[START OF Data shown]

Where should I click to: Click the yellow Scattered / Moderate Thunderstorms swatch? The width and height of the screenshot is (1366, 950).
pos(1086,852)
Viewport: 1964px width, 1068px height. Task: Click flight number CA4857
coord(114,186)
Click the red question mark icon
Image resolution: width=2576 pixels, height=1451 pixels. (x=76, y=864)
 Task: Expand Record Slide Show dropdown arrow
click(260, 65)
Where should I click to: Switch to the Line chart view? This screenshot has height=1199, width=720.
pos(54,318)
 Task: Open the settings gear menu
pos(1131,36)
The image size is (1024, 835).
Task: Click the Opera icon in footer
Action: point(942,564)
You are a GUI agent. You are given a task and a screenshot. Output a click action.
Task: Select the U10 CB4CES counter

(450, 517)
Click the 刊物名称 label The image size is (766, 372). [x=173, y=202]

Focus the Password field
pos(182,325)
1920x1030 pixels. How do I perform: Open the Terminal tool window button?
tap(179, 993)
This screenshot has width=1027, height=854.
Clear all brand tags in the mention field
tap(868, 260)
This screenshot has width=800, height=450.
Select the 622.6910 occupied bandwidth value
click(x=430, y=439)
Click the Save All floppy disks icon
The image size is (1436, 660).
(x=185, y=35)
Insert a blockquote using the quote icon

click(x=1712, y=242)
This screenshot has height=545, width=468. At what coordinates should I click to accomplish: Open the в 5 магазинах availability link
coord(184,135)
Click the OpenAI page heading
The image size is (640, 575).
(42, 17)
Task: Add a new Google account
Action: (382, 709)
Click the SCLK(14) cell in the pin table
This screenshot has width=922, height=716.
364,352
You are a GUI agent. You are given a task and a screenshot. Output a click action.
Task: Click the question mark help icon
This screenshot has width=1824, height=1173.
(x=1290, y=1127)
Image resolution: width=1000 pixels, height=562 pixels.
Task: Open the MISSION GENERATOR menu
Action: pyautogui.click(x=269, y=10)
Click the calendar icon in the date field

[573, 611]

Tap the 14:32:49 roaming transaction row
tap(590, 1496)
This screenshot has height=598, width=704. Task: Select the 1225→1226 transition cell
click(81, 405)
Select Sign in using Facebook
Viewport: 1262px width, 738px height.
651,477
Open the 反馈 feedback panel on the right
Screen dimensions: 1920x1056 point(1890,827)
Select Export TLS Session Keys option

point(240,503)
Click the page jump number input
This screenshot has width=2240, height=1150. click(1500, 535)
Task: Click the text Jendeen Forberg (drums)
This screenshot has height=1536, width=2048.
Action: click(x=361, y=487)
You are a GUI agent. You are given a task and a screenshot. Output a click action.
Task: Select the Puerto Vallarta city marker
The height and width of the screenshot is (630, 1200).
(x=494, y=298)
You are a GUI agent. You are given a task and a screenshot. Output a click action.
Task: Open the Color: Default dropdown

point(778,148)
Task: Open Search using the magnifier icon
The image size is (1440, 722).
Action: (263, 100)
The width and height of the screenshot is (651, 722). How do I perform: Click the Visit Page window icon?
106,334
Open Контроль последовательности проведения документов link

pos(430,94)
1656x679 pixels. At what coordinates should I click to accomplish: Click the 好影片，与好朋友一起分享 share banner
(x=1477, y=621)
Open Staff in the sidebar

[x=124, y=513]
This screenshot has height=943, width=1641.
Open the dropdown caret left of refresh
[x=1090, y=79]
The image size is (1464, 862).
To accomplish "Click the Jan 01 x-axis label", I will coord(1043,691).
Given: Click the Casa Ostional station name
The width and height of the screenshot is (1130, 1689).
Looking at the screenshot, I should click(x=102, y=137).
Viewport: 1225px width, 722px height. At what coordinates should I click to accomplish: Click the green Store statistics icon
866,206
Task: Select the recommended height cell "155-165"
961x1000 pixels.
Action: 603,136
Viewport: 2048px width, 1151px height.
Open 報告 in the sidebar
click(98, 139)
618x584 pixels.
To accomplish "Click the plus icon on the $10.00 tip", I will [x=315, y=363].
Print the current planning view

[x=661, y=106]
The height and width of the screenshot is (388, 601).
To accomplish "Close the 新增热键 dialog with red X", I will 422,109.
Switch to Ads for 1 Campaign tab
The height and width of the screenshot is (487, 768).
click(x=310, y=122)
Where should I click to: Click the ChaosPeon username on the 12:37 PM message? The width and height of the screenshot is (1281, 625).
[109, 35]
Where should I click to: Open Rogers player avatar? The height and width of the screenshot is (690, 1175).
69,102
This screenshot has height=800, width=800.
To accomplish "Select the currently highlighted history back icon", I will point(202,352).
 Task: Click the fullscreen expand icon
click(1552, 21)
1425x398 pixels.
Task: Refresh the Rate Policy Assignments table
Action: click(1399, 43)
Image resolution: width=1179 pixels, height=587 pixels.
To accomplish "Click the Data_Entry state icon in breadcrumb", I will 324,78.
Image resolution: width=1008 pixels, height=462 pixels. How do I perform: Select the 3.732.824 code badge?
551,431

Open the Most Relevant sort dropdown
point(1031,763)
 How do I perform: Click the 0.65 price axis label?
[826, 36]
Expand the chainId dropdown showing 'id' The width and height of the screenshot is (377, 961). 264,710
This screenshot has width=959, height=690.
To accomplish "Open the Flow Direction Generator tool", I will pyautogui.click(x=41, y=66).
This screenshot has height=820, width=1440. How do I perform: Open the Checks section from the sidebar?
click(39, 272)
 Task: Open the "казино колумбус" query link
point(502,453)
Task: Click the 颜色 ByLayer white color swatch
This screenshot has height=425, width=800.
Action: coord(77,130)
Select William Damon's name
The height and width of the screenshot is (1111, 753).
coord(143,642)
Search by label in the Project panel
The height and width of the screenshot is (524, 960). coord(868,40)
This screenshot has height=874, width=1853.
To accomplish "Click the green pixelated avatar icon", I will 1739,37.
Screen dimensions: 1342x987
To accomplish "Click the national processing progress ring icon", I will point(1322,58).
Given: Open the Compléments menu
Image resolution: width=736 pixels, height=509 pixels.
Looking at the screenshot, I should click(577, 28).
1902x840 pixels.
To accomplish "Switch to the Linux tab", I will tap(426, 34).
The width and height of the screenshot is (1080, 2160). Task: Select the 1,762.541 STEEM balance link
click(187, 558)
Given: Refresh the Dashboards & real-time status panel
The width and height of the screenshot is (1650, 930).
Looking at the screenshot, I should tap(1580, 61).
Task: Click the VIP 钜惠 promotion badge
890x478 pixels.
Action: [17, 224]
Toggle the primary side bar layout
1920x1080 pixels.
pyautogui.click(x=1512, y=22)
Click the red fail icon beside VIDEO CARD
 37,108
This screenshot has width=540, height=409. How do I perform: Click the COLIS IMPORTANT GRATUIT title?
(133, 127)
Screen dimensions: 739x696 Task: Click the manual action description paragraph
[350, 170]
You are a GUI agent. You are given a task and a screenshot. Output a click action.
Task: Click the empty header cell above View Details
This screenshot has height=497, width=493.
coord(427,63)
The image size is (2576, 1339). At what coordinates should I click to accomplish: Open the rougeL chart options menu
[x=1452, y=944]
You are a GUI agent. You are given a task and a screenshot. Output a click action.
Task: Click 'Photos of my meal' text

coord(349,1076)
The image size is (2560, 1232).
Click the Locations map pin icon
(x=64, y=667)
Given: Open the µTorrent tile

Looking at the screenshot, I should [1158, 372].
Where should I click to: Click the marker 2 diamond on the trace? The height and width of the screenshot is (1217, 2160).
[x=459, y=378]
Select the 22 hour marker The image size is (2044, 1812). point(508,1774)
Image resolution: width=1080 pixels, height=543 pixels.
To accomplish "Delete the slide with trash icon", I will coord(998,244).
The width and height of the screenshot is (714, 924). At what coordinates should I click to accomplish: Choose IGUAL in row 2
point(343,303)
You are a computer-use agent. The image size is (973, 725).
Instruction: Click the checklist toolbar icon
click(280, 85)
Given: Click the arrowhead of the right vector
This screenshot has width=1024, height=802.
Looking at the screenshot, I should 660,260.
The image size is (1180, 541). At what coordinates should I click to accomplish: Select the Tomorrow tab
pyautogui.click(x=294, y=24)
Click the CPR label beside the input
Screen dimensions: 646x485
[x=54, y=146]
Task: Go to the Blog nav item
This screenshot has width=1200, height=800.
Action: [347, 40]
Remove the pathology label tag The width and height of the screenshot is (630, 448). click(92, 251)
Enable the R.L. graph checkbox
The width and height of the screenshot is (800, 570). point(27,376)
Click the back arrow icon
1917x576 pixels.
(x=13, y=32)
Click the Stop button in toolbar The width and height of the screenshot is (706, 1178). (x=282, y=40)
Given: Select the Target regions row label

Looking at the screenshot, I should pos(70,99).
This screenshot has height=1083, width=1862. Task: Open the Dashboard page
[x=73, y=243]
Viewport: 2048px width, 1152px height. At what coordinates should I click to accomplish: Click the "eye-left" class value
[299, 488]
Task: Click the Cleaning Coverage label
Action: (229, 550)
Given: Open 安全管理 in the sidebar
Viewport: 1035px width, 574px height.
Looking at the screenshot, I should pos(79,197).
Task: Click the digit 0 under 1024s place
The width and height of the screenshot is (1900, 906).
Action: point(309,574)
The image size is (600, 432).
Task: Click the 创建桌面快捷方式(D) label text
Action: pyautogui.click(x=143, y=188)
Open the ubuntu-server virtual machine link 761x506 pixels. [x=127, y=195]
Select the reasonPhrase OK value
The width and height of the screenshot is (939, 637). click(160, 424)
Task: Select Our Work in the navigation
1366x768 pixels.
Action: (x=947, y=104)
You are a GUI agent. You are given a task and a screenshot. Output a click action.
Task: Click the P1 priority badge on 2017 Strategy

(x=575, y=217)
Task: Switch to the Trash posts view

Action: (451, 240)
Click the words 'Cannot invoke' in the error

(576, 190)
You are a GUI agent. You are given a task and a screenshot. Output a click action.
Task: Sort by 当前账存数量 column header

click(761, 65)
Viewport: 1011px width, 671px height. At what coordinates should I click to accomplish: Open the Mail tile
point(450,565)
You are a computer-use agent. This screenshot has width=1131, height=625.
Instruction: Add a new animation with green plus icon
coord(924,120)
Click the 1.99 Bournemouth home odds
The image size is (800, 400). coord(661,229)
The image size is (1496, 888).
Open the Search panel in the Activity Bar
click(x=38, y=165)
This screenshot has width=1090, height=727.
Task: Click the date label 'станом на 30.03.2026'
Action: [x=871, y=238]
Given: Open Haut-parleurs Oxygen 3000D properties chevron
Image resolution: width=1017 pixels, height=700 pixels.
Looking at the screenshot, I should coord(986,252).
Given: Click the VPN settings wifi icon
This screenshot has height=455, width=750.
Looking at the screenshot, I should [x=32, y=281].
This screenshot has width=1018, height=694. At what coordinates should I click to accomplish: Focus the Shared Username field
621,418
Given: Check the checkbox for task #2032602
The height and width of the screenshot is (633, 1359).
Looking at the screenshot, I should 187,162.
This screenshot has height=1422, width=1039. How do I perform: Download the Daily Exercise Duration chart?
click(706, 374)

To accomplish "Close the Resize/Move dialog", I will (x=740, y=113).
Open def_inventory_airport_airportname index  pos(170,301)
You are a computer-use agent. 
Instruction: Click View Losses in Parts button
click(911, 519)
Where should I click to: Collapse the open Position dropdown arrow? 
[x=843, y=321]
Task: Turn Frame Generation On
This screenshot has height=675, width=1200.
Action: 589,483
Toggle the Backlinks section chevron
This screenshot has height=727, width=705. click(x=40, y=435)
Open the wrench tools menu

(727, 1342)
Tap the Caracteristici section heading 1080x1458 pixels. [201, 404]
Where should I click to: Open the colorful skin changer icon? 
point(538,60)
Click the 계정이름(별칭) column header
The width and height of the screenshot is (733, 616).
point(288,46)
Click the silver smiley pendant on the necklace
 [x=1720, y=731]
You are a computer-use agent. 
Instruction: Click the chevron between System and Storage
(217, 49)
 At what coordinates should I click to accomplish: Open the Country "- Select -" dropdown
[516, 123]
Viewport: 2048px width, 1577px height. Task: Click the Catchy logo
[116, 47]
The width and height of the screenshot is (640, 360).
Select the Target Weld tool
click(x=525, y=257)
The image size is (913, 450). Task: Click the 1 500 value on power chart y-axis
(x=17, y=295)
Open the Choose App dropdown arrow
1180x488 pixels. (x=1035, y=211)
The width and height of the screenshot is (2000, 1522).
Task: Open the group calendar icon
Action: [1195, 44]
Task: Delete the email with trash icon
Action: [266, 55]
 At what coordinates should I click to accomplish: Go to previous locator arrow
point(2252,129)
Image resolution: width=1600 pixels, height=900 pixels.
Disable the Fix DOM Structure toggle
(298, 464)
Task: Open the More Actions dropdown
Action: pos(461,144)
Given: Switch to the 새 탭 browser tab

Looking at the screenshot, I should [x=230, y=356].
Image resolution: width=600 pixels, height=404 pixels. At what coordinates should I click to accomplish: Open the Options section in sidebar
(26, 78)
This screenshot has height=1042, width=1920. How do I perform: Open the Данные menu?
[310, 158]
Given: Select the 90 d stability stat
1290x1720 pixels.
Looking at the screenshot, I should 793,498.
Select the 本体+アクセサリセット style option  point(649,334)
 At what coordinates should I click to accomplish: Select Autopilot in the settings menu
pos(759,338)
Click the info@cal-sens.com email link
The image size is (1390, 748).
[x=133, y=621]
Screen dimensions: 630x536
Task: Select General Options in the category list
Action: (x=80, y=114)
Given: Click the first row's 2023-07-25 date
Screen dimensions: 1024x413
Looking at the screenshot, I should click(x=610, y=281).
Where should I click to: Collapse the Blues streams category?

[END OF Data shown]

__Given exercise__:
Copy the lines above character for character, starting with the first one and ending with the line that contains "tap(868, 260)", including that line.

__Worked answer__:
Where should I click to: Click the yellow Scattered / Moderate Thunderstorms swatch? The width and height of the screenshot is (1366, 950).
pos(1086,852)
Viewport: 1964px width, 1068px height. Task: Click flight number CA4857
coord(114,186)
Click the red question mark icon
Image resolution: width=2576 pixels, height=1451 pixels. (x=76, y=864)
 Task: Expand Record Slide Show dropdown arrow
click(260, 65)
Where should I click to: Switch to the Line chart view? This screenshot has height=1199, width=720.
pos(54,318)
 Task: Open the settings gear menu
pos(1131,36)
The image size is (1024, 835).
Task: Click the Opera icon in footer
Action: point(942,564)
You are a GUI agent. You are given a task and a screenshot. Output a click action.
Task: Select the U10 CB4CES counter

(450, 517)
Click the 刊物名称 label The image size is (766, 372). [x=173, y=202]

Focus the Password field
pos(182,325)
1920x1030 pixels. How do I perform: Open the Terminal tool window button?
tap(179, 993)
This screenshot has width=1027, height=854.
Clear all brand tags in the mention field
tap(868, 260)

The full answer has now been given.